(WHAT TO DO)
Extract each line of the listing below that contains the string "width". Treat uppercase and lowercase as different.

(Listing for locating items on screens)
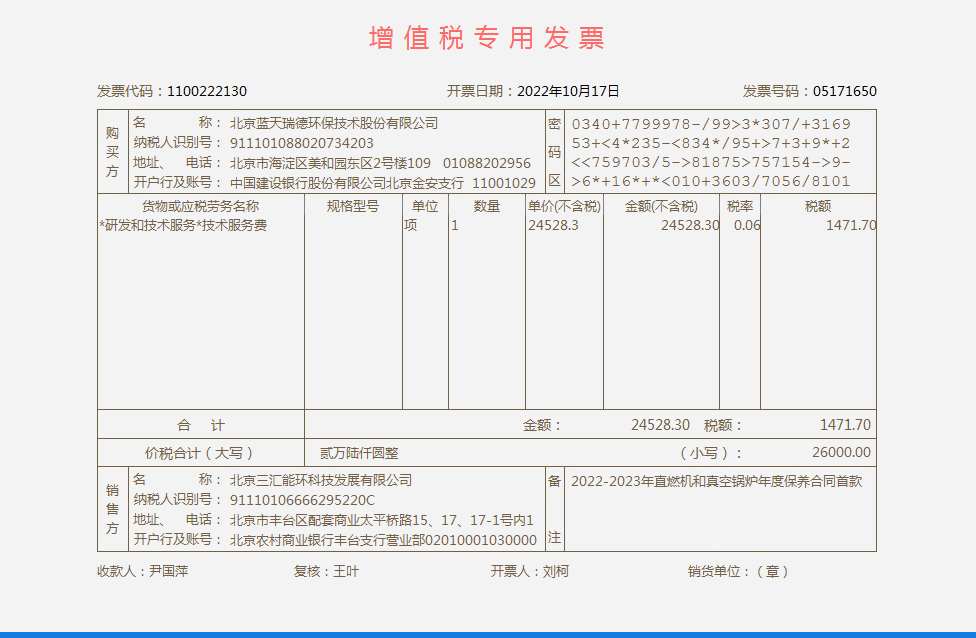Click the buyer bank 中国建设银行 account field
The image size is (976, 638).
382,183
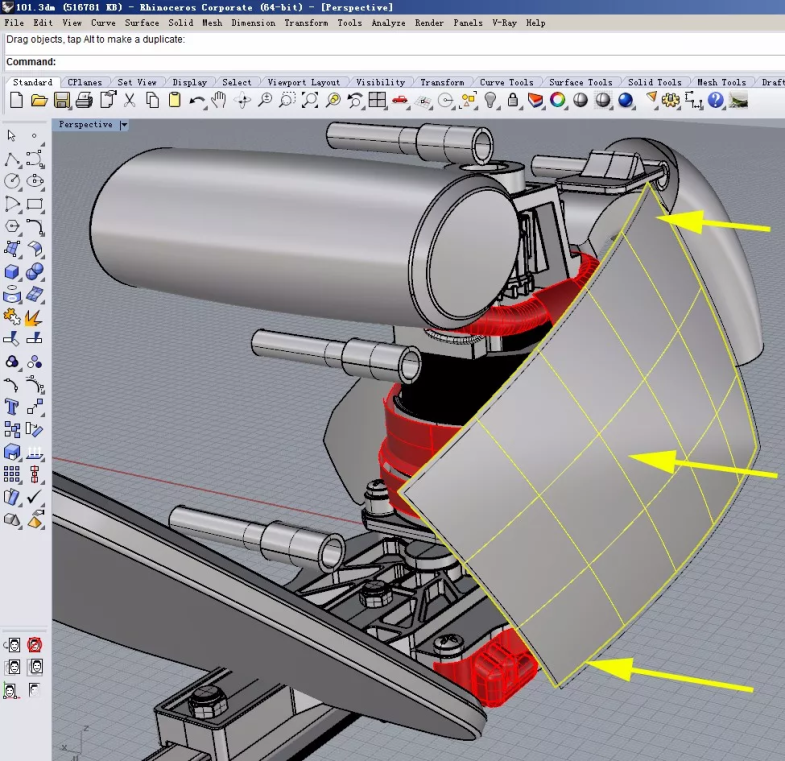Open the Analyze menu
The width and height of the screenshot is (785, 761).
(x=388, y=22)
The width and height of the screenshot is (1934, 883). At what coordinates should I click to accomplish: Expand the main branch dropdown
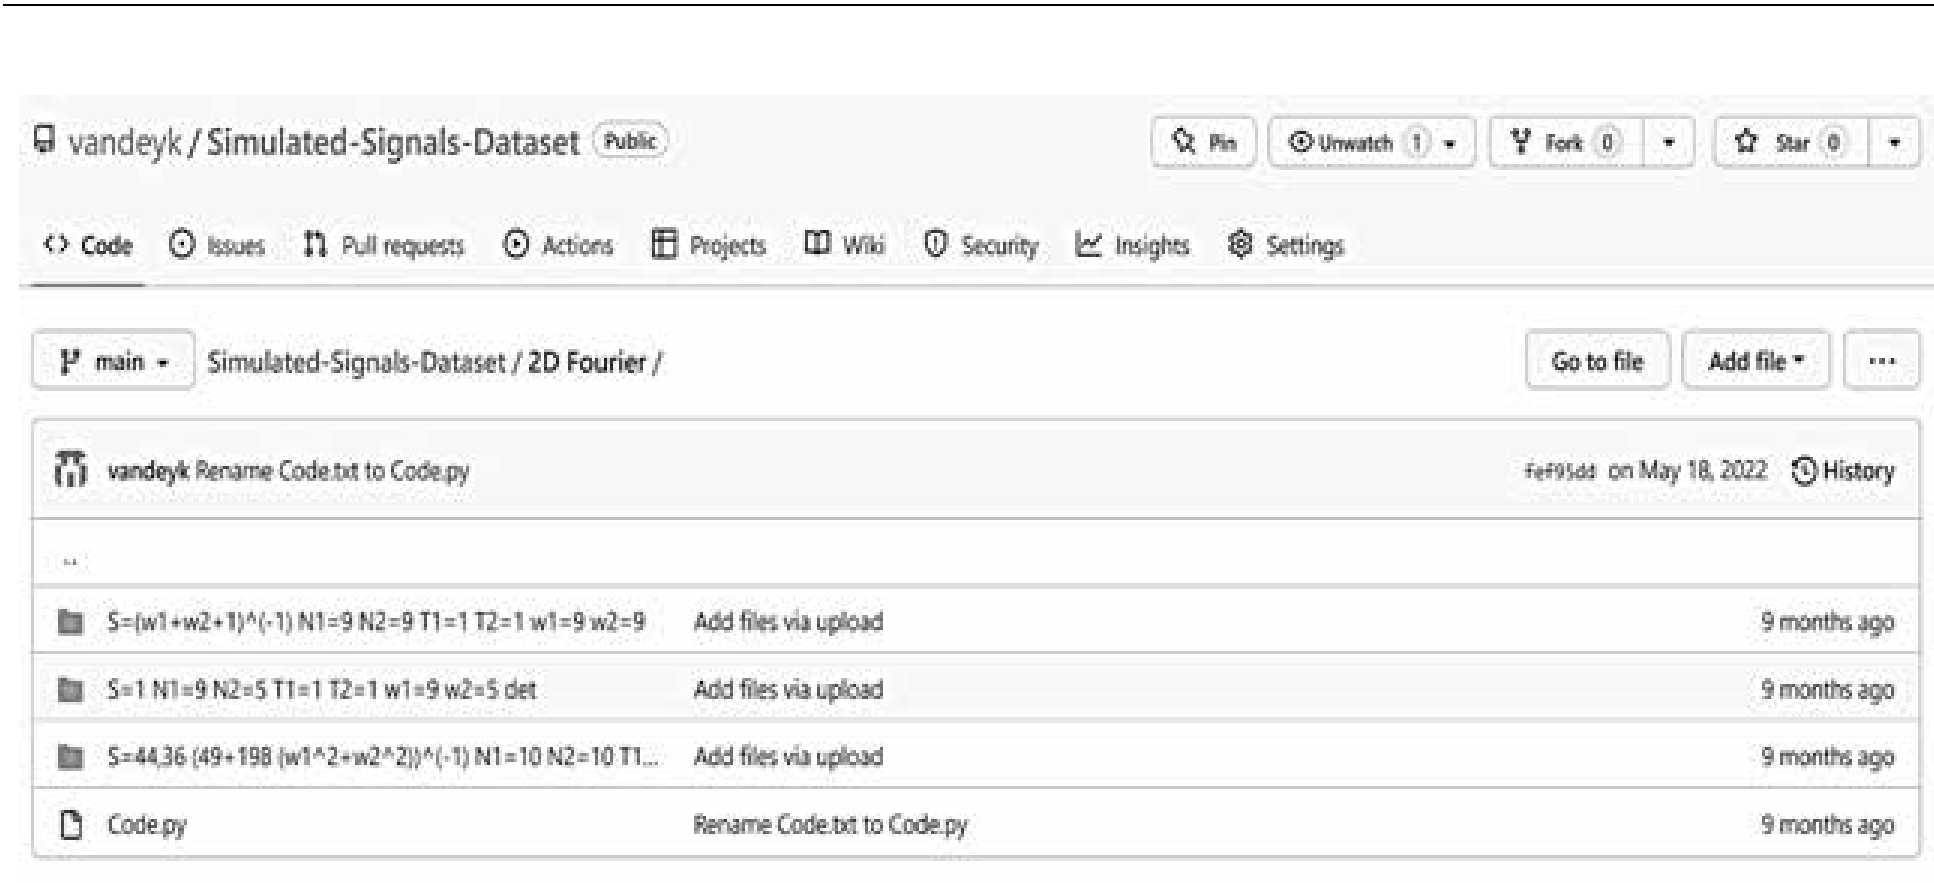tap(113, 361)

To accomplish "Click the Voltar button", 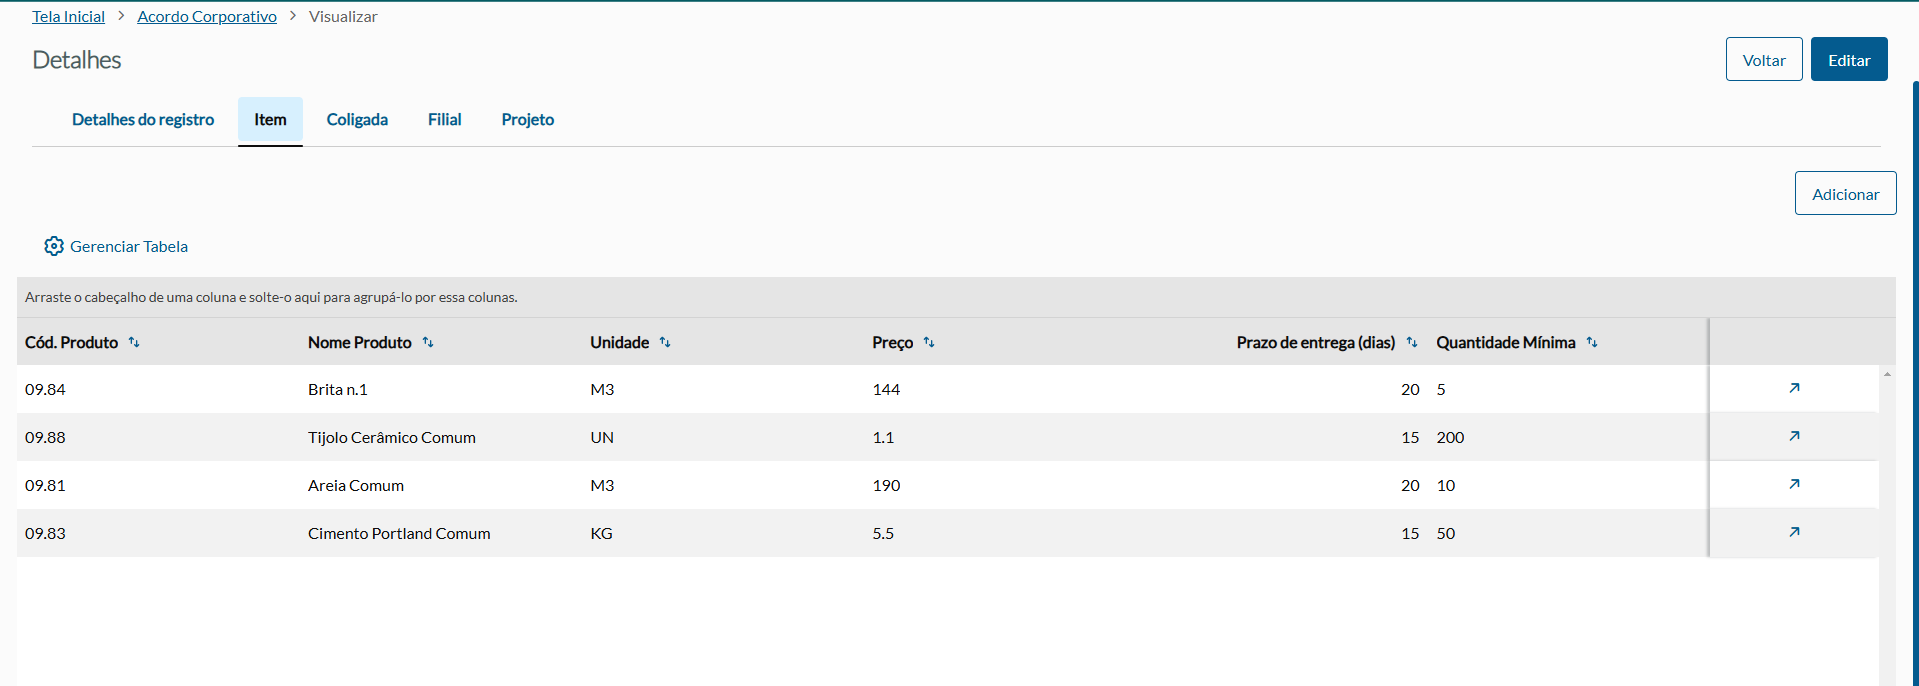I will (1763, 60).
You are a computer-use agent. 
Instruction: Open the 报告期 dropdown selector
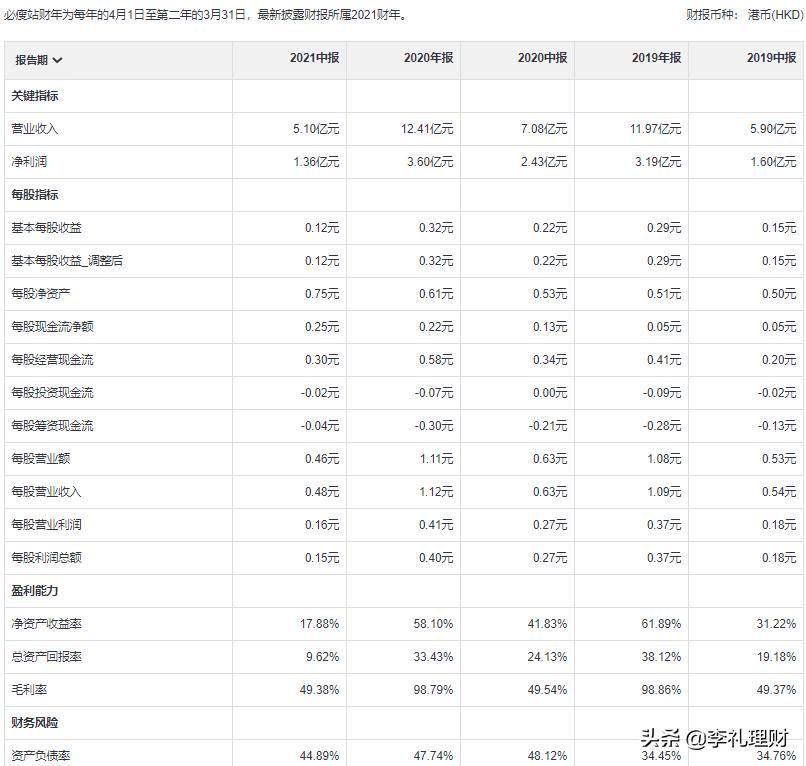pyautogui.click(x=44, y=61)

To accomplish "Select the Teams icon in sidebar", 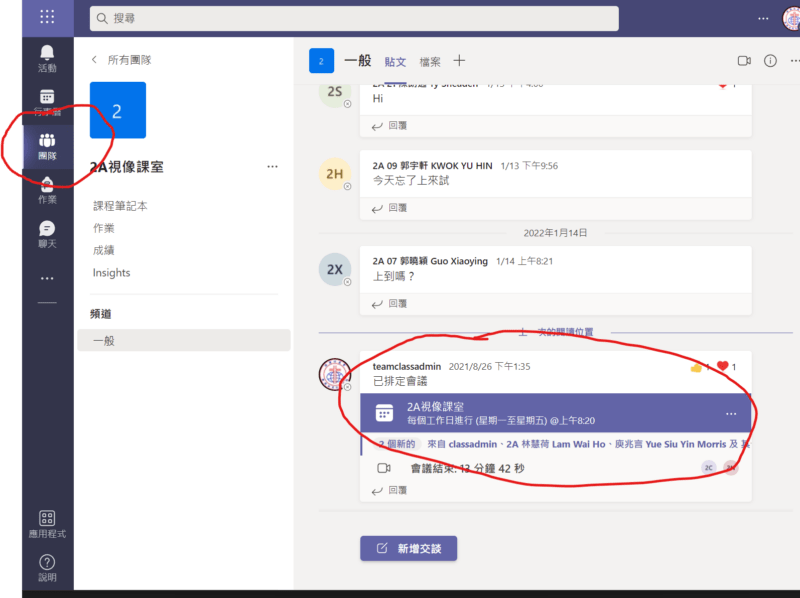I will pos(47,146).
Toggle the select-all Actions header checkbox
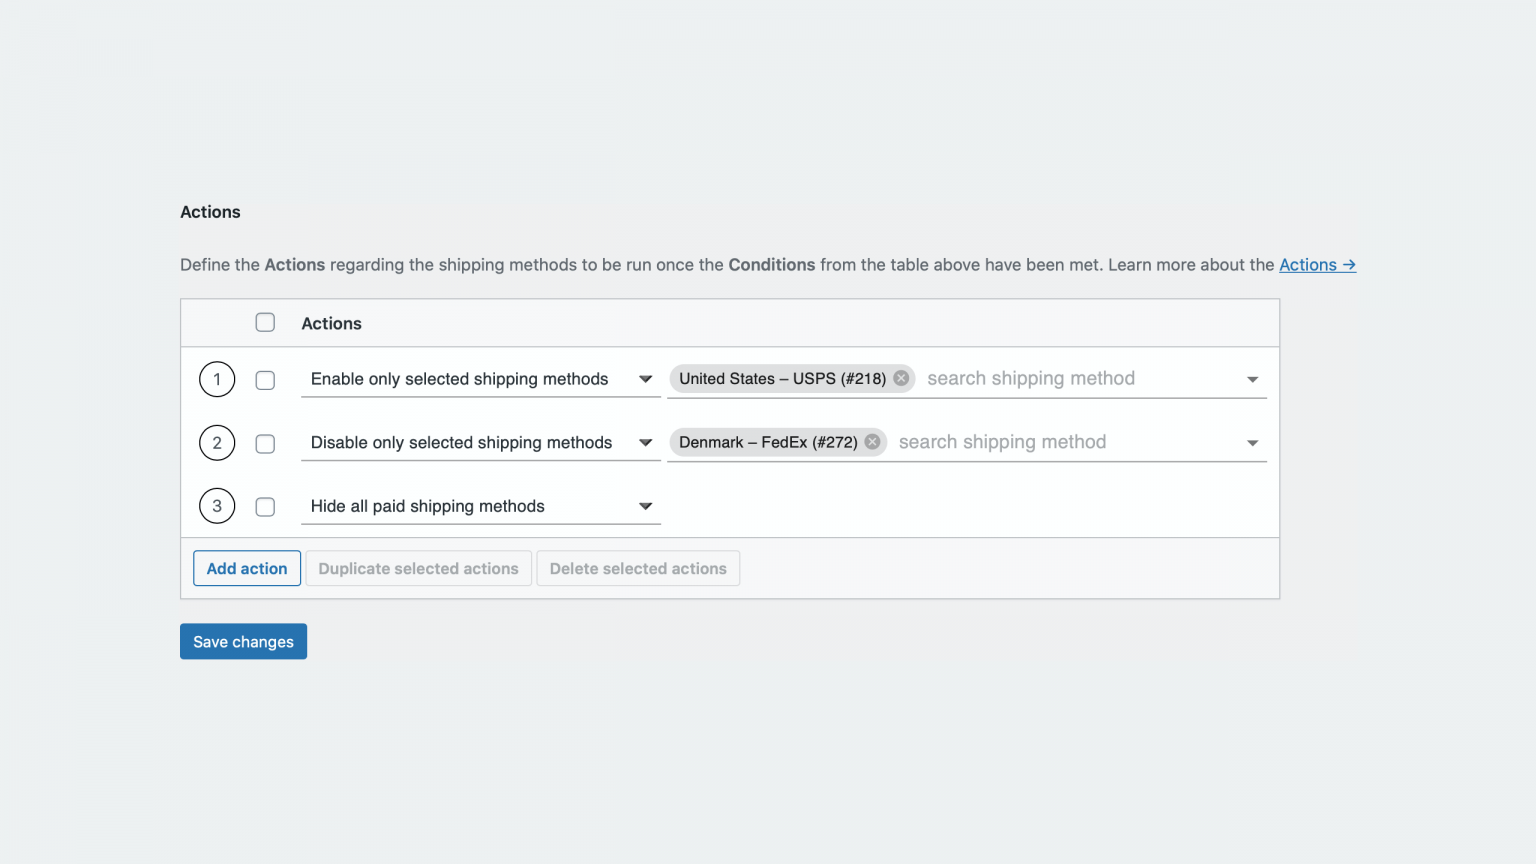Screen dimensions: 1536x864 pyautogui.click(x=265, y=322)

(SOLUTION TO THIS TASK)
The width and height of the screenshot is (785, 761).
The width and height of the screenshot is (1934, 883). At what coordinates should I click to accomplish: Expand the main branch dropdown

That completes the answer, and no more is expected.